The Affirmative Action Map

Is the city practicing affirmative action with its ward re-map?

That’s what Crain’s Chicago Business’s ace political reporter Greg Hinz suggests in a column this week. Hinz points out that the “Map For A Better Chicago,” favored by Ald. Richard Mell, Rahm Emanuel and the black caucus, creates numerous underpopulated wards on the South and West sides in order to preserve the current number of black alderman.

The city’s African-American population dropped by 180,000 in the last decade. To account for that, the Map For A Better Chicago fudges the rule that every ward should have an equal population. The 3rd Ward, in Bronzeville, has only 51,613 residents. Meanwhile, the 44th Ward, in Lake View, has 55,888 residents. That’s an 8.2 percent difference.

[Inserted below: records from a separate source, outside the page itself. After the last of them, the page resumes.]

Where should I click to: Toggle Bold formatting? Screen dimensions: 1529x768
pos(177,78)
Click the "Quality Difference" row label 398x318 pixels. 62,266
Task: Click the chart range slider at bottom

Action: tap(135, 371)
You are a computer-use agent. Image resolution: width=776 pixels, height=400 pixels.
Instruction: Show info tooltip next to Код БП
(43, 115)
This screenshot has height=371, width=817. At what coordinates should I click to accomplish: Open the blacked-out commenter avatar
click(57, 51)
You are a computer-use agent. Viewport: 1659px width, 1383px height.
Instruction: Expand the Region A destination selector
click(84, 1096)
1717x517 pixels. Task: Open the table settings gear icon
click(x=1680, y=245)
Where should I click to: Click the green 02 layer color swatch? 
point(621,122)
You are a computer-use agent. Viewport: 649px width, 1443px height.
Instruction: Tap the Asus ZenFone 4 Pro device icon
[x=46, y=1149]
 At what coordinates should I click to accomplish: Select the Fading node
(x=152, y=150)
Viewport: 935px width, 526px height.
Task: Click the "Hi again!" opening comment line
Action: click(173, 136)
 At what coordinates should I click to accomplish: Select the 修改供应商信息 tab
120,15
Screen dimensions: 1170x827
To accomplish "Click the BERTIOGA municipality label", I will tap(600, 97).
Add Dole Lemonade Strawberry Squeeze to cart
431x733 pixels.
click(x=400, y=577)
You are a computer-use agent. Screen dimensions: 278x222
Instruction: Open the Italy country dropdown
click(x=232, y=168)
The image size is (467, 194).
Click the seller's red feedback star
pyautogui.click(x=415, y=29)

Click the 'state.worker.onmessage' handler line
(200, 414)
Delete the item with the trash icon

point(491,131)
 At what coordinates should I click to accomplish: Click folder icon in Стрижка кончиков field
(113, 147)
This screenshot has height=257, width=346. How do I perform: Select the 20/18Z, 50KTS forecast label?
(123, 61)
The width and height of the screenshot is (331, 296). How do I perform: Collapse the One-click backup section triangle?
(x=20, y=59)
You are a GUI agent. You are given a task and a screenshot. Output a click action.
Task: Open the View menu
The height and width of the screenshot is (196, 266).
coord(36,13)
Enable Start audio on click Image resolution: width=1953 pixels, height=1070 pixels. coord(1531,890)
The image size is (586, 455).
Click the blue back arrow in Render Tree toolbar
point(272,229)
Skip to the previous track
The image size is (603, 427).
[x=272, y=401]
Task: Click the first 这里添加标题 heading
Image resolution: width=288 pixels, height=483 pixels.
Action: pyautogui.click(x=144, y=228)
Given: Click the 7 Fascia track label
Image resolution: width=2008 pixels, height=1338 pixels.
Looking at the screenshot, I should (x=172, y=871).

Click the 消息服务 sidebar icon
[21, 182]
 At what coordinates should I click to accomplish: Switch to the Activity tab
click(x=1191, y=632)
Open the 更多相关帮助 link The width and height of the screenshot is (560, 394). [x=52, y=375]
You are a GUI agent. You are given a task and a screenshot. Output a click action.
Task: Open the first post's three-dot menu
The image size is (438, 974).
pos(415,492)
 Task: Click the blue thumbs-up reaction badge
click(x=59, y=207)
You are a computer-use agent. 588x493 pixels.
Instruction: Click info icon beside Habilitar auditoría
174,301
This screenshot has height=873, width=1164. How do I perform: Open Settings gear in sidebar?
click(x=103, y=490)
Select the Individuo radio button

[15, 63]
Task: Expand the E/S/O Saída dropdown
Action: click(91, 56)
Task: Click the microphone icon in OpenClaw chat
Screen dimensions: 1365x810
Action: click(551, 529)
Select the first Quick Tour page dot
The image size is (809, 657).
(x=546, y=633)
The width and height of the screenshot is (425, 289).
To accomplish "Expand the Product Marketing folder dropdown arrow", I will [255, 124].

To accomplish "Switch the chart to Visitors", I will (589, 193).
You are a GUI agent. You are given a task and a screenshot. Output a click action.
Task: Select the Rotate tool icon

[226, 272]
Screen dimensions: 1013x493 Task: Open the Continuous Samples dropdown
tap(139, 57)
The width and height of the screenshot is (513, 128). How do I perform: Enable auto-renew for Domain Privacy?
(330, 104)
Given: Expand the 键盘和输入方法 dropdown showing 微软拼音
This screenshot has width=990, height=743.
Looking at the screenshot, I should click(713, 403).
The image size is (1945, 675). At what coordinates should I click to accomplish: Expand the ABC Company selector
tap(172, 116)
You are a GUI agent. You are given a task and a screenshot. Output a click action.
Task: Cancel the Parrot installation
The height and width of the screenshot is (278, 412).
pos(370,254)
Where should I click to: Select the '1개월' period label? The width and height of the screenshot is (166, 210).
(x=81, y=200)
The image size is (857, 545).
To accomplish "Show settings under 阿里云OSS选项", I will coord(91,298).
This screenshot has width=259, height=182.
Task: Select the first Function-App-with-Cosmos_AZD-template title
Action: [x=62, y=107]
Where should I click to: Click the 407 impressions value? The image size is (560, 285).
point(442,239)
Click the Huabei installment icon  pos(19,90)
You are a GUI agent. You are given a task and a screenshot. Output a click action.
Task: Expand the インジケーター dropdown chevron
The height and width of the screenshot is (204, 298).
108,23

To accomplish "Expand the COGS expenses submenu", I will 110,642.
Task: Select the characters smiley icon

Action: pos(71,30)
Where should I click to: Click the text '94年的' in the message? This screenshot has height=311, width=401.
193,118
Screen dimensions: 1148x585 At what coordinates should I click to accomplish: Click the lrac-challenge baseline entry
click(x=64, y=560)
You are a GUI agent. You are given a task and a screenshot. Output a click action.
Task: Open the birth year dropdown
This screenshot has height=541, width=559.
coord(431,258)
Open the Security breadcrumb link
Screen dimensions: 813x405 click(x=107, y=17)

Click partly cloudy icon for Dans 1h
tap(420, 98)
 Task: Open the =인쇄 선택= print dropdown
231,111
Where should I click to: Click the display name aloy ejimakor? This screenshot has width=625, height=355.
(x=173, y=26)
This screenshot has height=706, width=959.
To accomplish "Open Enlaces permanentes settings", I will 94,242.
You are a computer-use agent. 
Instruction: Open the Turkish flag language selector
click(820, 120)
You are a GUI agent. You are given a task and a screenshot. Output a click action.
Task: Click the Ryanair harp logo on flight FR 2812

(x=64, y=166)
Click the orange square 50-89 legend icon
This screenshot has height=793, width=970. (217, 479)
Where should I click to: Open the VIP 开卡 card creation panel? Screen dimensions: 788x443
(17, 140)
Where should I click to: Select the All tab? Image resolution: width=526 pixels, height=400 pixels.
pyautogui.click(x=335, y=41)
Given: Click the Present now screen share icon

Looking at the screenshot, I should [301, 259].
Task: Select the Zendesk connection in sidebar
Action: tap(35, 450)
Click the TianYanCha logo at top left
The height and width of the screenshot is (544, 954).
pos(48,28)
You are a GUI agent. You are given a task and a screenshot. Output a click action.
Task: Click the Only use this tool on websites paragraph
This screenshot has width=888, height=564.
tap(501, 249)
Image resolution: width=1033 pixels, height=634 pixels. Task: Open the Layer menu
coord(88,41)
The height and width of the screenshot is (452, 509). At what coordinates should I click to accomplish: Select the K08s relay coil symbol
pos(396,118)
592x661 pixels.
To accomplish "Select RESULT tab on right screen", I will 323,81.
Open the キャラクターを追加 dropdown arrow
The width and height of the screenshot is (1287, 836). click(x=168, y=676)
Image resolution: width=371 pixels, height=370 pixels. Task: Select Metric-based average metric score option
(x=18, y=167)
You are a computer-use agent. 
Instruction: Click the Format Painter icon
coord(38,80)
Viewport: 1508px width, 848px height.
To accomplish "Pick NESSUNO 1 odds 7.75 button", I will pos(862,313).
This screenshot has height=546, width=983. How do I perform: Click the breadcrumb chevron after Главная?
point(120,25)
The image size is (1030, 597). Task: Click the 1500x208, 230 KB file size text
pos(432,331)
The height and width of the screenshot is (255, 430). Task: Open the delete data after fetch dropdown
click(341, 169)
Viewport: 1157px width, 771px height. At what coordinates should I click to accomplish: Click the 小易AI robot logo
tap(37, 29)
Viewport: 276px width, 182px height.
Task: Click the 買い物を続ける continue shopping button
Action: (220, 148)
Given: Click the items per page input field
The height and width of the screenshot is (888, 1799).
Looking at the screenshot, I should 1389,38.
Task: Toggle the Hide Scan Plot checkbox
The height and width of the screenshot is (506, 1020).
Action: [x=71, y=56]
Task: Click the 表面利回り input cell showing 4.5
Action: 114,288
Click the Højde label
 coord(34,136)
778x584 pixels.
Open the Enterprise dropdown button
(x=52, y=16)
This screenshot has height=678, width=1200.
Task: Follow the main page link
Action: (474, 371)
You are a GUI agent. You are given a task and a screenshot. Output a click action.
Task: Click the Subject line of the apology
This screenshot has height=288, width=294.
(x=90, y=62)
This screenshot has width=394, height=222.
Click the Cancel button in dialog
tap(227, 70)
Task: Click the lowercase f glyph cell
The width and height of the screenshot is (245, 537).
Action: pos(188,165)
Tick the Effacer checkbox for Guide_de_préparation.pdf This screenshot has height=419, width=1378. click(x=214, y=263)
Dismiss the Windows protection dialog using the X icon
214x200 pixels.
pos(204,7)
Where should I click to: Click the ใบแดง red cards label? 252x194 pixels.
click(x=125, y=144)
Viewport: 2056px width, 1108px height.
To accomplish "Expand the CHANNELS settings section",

“If that sounds like reverse discrimination, it may well be,” Hinz writes. “It certainly constitutes old-time, follow-the-mayor power politics. Whatever, there’s no other way to describe a map in which North Side lakefront wards will have nearly 56,000 residents each, but most predominantly black wards only 51,500 or so.”

The Latino Caucus’s map spreads the population much more evenly over the 50 wards. The least populous ward is the mostly-white 19th, with 52,647 residents. The most populous is the white-and-Latino 1st Ward, with 55,162 -- a difference of 4.8 percent.

The Latinos can definitely argue they drew a fairer map than Mell and the black caucus, but that’s no surprise. Their map was designed to reflect Chicago’s population changes over the last 10 years, while the Map For A Better Chicago was designed to pretend those changes never happened.

Some day, Chicago’s African-Americans are going to have to accept that they are no longer numerous enough to elect 19 aldermen. According to the 2010 Census, that day is now.